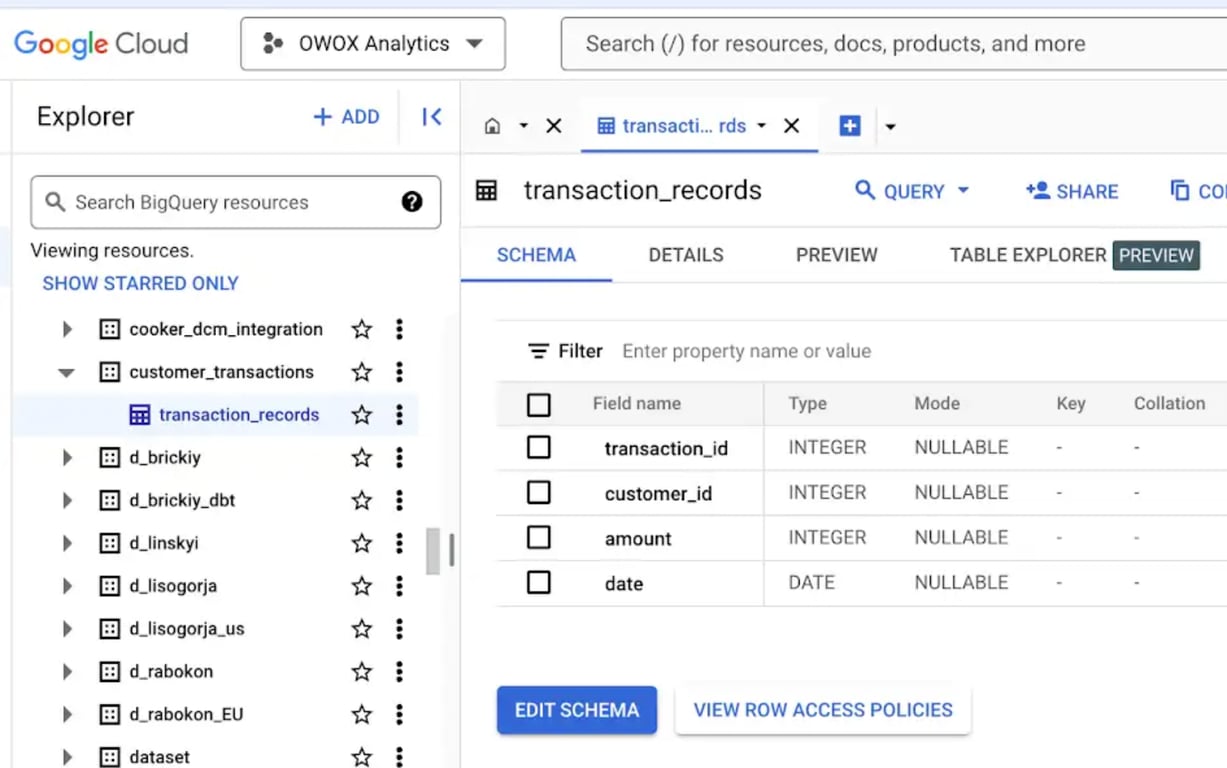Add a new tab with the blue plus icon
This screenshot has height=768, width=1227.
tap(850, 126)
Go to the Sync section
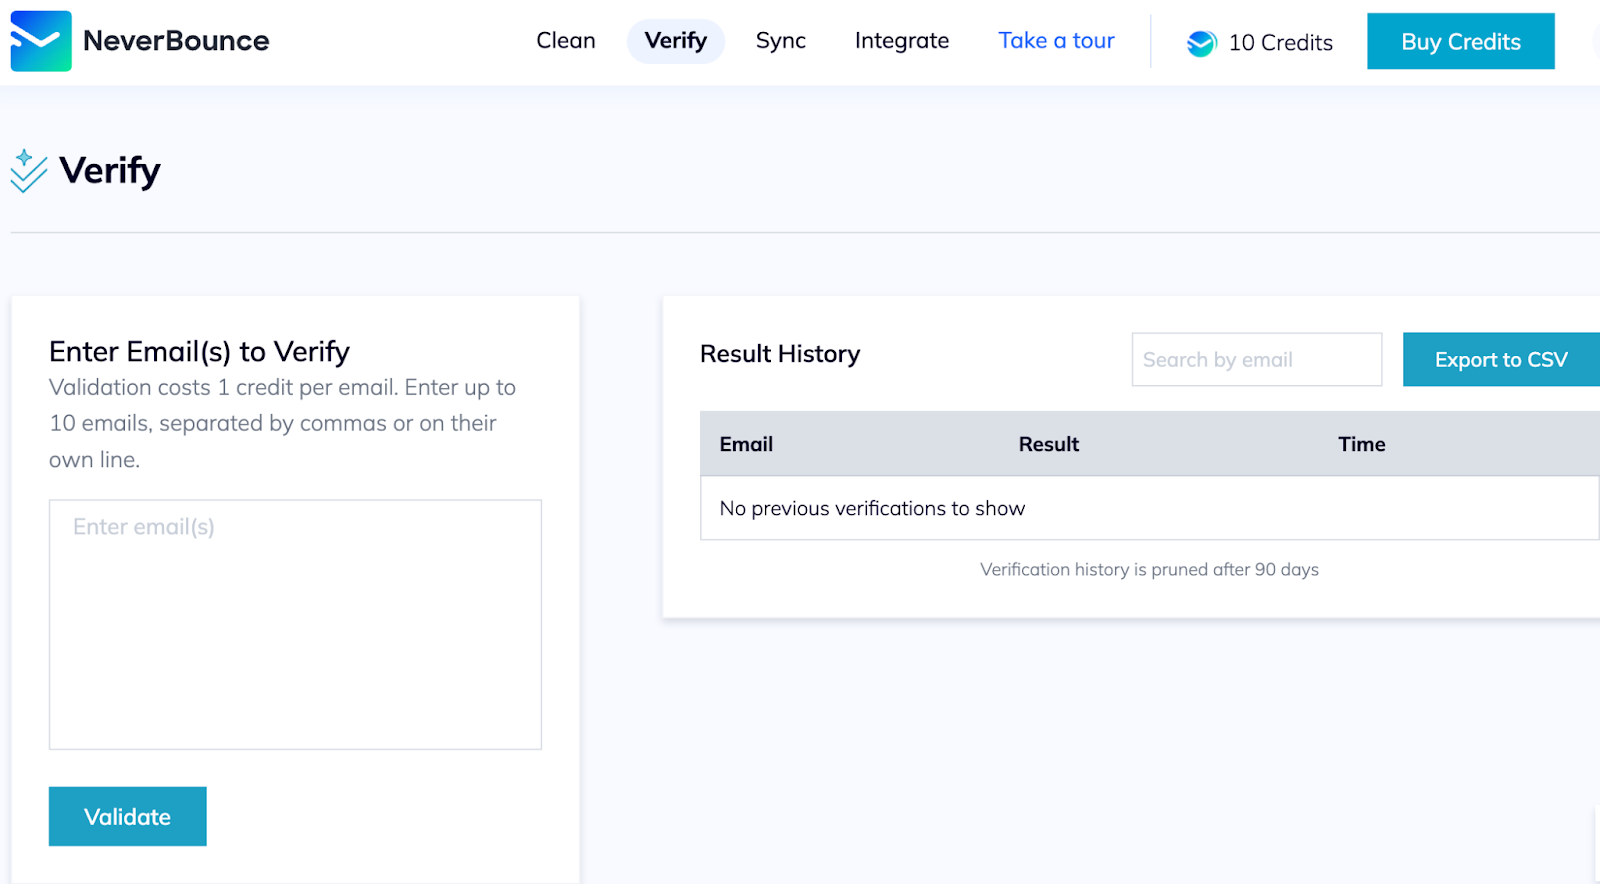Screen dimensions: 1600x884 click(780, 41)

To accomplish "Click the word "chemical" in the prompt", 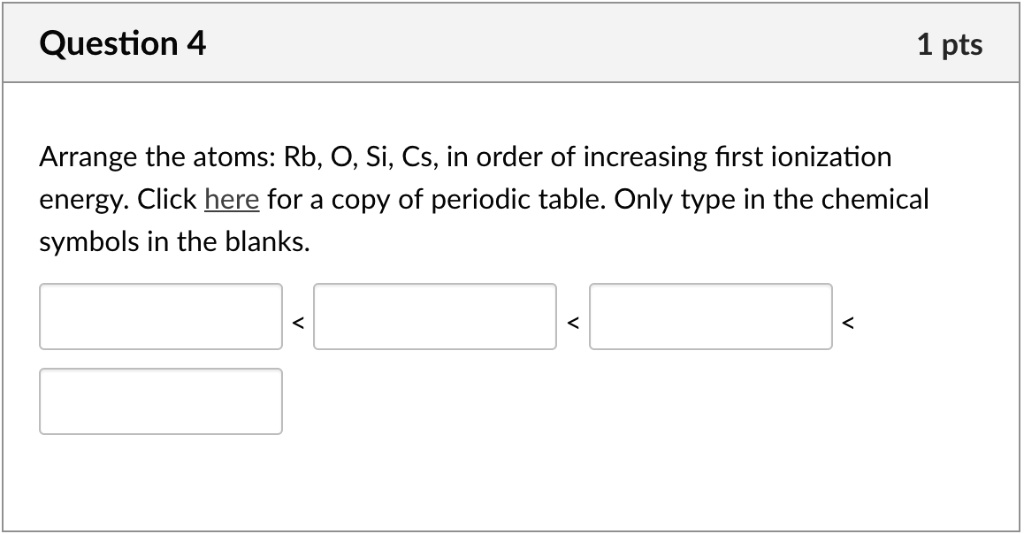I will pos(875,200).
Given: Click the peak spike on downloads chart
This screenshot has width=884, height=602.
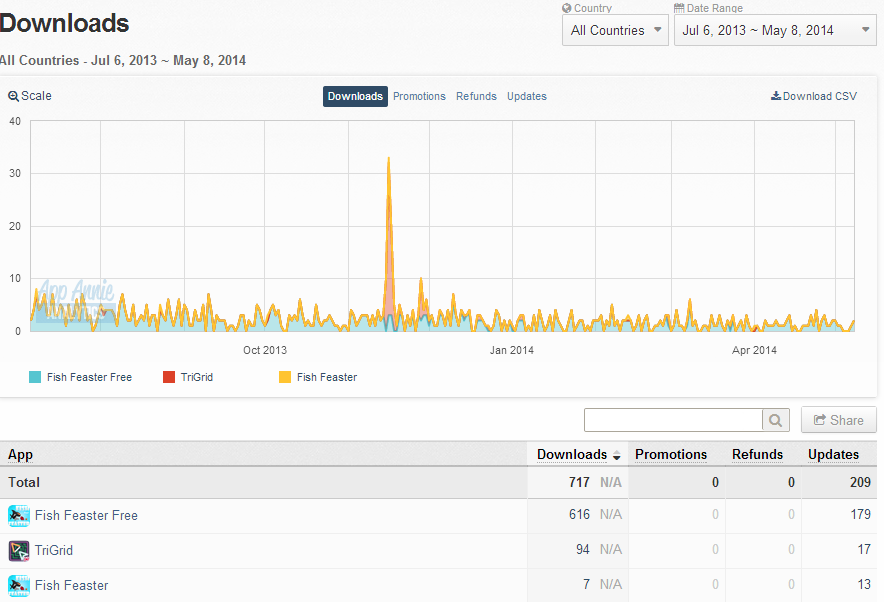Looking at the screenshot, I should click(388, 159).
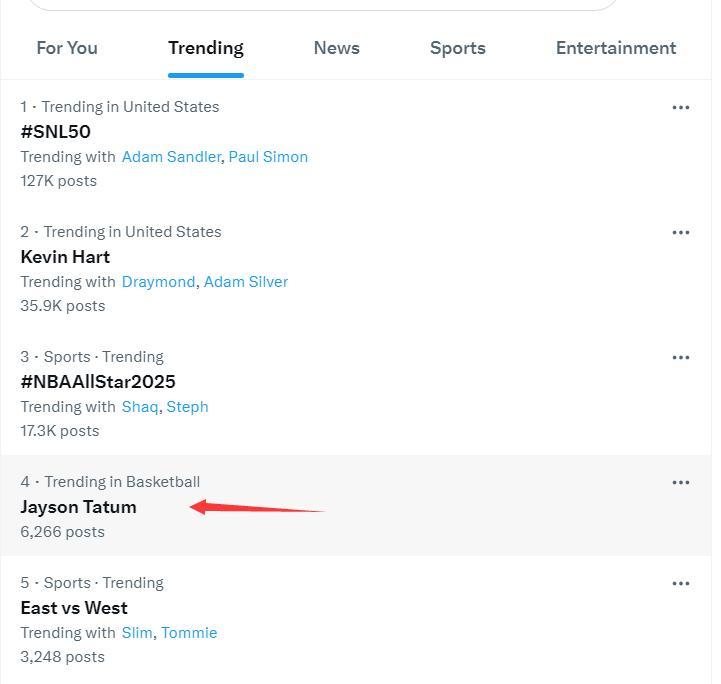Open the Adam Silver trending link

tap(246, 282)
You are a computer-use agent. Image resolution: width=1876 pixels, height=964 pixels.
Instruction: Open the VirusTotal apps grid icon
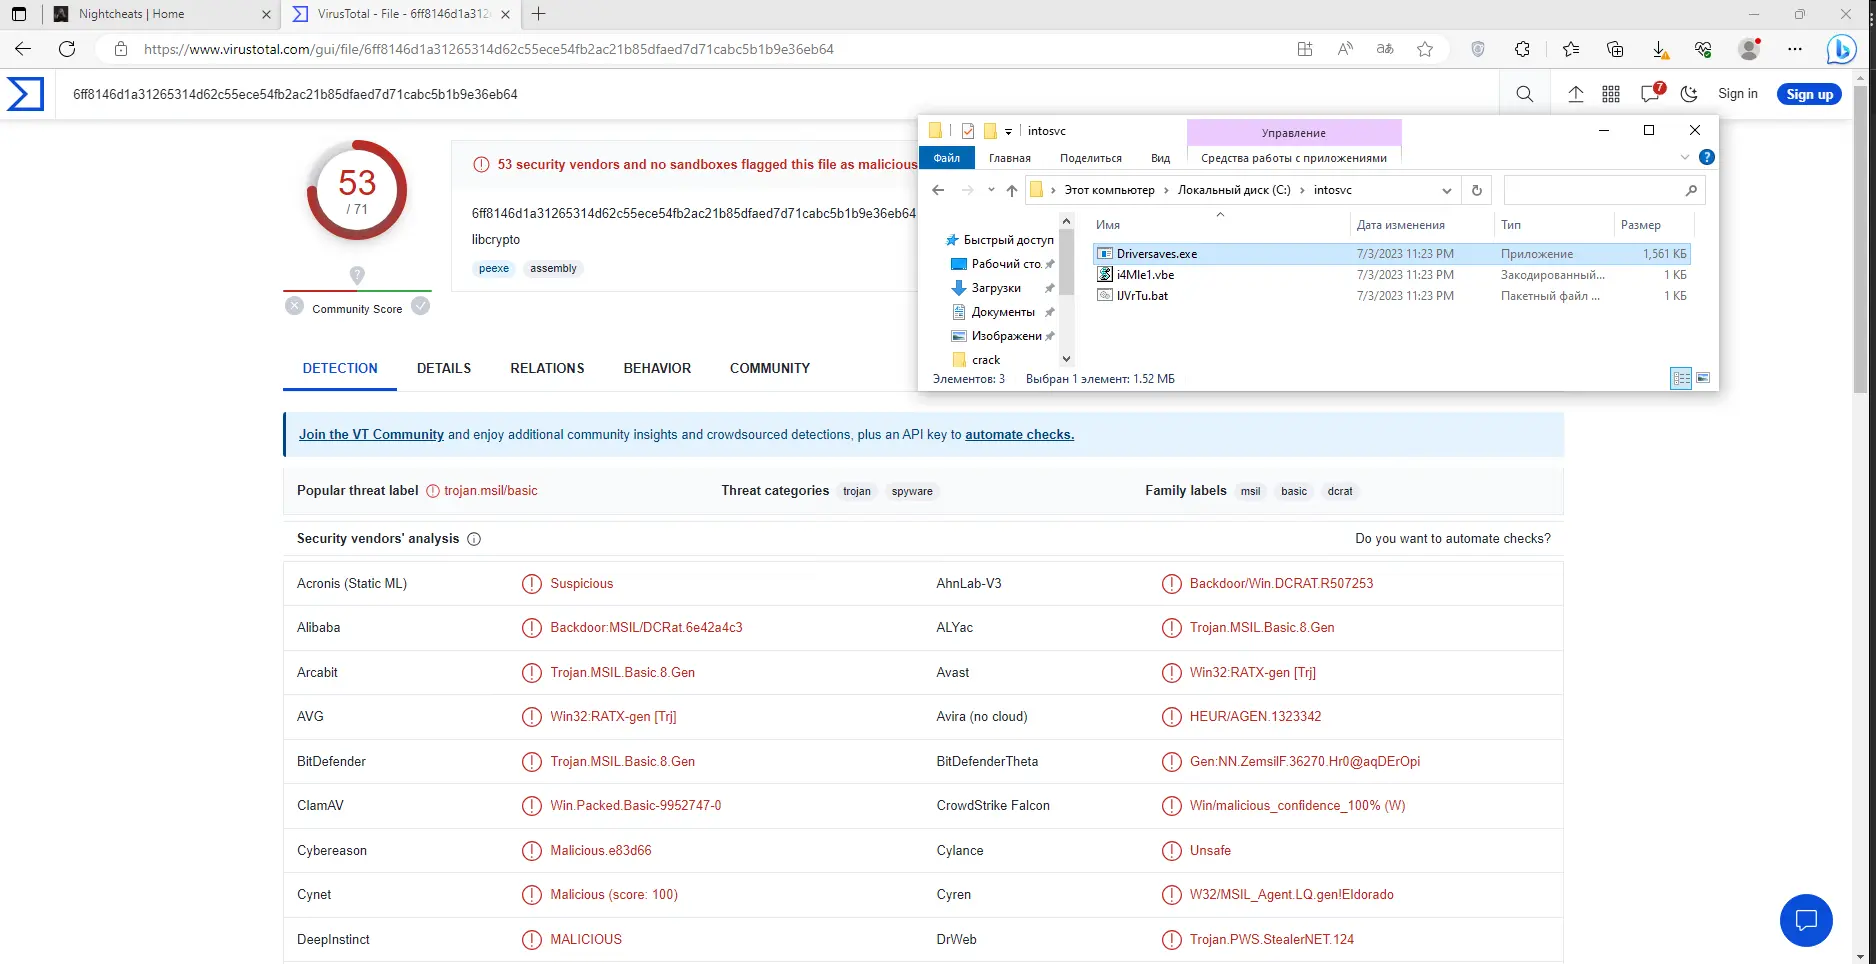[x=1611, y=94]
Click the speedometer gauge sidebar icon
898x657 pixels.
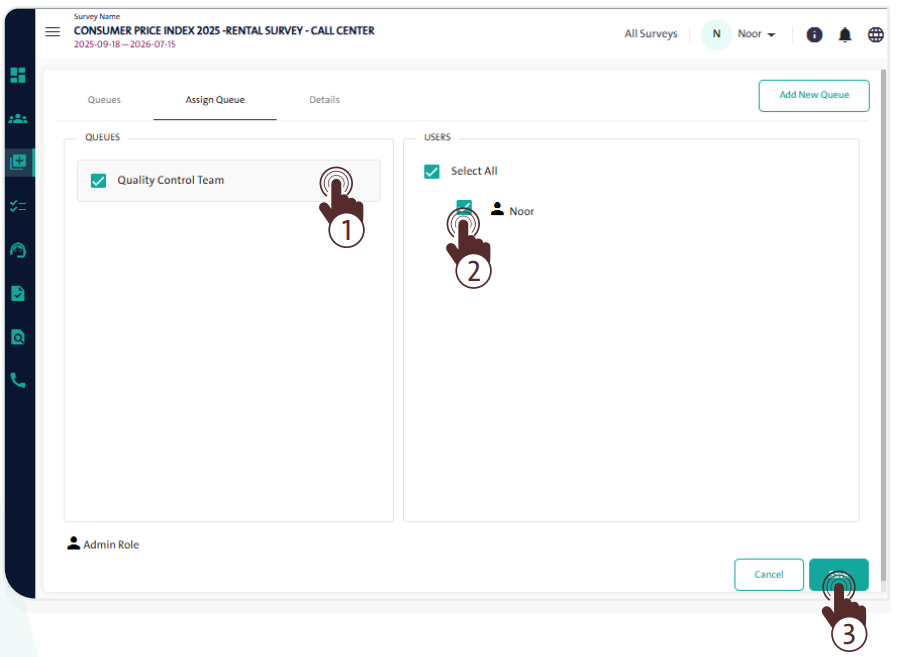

### TASK INSTRUCTIONS:
Look through the records for the string "pixels". Copy every line that has it.

### SOLUTION FOR THIS PROBLEM:
You are a computer-use agent. Image resolution: width=1876 pixels, height=964 pixels.
898x657 pixels.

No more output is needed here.